Not in a built in way. The cutting edge in GraphQL these days is what’s called “schema stitching”. The way it works is that you have Services [1, 2, …] and they each have a GraphQL schema that tackles some set of functionality. You can then create Service X that sits in front of all of these and, using introspection, automatically stitch together the schemas from Services [1, 2, …]. Then clients make a graphql request to X, and X transparently hits all the subservices to get the various bits.

Everything that GraphQL does can totally be accomplished by writing it all yourself and exposing it via REST. In the same way, everything SQL gives you can be accomplished by just maintaining some CSVs locally. It’s nice not to need to wire that on your own though…

7 Likes

GrafhQL is BFF concept (Backend for Fronted) https://www.thoughtworks.com/insights/blog/bff-soundcloud
I would use GraphQL for Client (Mobile/Web) <- > Server Communication

But I would not use GraphQL as Service to Service communication especially in the same network like micro-service architecture.
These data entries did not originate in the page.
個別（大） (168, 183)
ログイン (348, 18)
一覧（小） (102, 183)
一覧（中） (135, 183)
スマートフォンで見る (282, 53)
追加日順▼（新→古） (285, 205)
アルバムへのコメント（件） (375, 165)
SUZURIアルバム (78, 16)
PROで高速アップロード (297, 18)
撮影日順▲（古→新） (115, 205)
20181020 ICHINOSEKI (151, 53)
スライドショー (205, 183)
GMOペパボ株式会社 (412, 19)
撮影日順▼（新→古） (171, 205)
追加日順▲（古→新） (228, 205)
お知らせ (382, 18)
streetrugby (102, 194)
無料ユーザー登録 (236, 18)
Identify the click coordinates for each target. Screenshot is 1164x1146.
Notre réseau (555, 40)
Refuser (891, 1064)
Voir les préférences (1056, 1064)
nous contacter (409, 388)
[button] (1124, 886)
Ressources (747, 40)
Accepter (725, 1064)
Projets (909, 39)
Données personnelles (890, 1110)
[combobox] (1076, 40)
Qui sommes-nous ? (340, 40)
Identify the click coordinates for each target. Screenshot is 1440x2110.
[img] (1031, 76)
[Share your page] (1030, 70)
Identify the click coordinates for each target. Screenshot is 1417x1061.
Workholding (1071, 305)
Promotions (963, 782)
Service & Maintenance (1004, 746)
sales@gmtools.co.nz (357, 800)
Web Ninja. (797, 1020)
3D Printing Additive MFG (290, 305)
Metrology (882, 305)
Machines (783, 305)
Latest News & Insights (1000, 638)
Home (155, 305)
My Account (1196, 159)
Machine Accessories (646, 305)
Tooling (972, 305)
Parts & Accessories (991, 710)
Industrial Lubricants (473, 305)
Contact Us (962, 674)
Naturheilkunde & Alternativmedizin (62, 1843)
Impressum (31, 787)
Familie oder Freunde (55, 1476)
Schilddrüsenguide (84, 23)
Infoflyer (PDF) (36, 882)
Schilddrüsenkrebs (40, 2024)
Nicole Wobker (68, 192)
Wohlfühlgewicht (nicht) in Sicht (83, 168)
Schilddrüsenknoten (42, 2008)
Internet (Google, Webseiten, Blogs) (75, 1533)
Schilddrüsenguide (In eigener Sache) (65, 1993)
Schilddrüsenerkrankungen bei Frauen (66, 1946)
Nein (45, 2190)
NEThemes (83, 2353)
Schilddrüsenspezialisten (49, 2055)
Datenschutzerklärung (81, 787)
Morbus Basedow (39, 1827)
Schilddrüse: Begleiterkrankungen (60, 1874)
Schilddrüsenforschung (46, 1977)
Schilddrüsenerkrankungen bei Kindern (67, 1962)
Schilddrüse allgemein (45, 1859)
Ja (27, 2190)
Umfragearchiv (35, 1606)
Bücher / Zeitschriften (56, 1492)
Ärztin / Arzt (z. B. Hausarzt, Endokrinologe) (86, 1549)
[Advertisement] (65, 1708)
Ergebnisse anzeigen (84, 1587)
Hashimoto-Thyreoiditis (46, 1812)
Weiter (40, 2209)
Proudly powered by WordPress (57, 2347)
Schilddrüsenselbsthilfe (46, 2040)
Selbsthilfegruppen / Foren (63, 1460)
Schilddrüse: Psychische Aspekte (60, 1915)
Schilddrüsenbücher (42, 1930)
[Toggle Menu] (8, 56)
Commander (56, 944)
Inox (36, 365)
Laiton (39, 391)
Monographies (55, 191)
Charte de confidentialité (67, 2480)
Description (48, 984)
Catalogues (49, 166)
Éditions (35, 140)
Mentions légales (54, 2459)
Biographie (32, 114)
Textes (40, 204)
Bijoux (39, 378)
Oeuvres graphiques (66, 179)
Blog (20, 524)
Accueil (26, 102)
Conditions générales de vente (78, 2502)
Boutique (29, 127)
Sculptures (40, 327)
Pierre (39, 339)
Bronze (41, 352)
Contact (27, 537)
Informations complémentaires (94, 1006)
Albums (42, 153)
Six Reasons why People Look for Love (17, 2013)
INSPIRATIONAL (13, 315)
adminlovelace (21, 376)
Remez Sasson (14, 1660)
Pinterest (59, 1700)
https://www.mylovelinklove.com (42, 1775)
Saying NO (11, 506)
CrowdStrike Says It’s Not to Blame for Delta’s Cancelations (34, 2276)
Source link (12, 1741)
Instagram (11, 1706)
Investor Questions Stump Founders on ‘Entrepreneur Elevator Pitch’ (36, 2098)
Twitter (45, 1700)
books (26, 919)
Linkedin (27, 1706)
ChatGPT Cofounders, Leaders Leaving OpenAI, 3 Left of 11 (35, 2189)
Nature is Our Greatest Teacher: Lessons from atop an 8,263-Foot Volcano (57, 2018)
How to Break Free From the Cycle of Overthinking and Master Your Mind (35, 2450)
I think there are better options like google https://grpc.io/ …or apache kafka.

2 Likes

Can you elaborate more… why not GraphQL on the node-to-node communication (keep in mind the data shared between nodes is only the overlapping calls & changes second to second).

Just my opinion…

Ask vs. Tell

Tell, Don’t Ask
Alec Sharp, in the recent book Smalltalk by Example, points up a very valuable lesson in few words:

Procedural code gets information then makes decisions. Object-oriented code tells objects to do things.
Alec Sharp

That is, you should endeavor to tell objects what you want them to do; do not ask them questions about their state, make a decision, and then tell them what to do.

from Tell, Don’t Ask

Now I think this can be extended to distributed processing as:

You should endeavor to Tell nodes what you want them to do; do not Ask them questions about their state.

GraphQL is an inherently Ask-style protocol and given that it was primarily designed for extracting data-of-interest from a business data model for the purpose of rendering it on a view it is justified to simply Ask for the data.

However when it comes to distributed systems it usually scales better to have the nodes communicate through Tell-style interaction patterns.

will have multiple nodes running in parallel from different locations in the world.

Geographical separation typically translates to latency between nodes. So you want to keep the number of trips between nodes “per operation” to an absolute minimum …

Some data will expire in milliseconds.

… otherwise your data may be stale before you even have a chance to aggregate it …

Nodes will be making some overlapping & some unique queries to each other.

… and this wouldn’t be helping the situation either.

If 2 or more nodes are querying the same 3rd party data …

How would this orchestration fare in the face of global-magnitude latencies?

share that data between themselves in a shared cache.

Again a shared cache would add more global trips.

Seems with these these types of constraints each node needs it’s own active dataset:

  • If an incoming API query lands outside of the active dataset the node queries the necessary 3rd party APIs and aggregates the result.
  • Any freshly aggregated result is communicated with the sibling nodes either via direct communication or via a distribution node.
  • Any derived data (analytics?) is distributed in a similar fashion in order to make multi-node queries unnecessary.

This is more of a Tell-style of operation - i.e. nodes distributing information to other nodes that may need it - so that they don’t have to waste time Ask-ing around.

  1. In a strange way this is somewhat inspired by the Datomic architecture where each client program has an active data set (cache) that is kept in sink by the storage server with the latest writes.

  2. Querying across multiple nodes could be viewed as a variation on the Reach-in Reporting Antipattern (Page 19: Chapter 4 - Microservices AntiPatterns and Pitfalls).

9 Likes

///wisdom///

1 Like

Hmm GraphQL is a query language nothing is preventing you from doing queries over Natsd, Kafka or whatever else you might find useful for a given use case.

2 Likes

You can use subscription based GraphQL between nodes.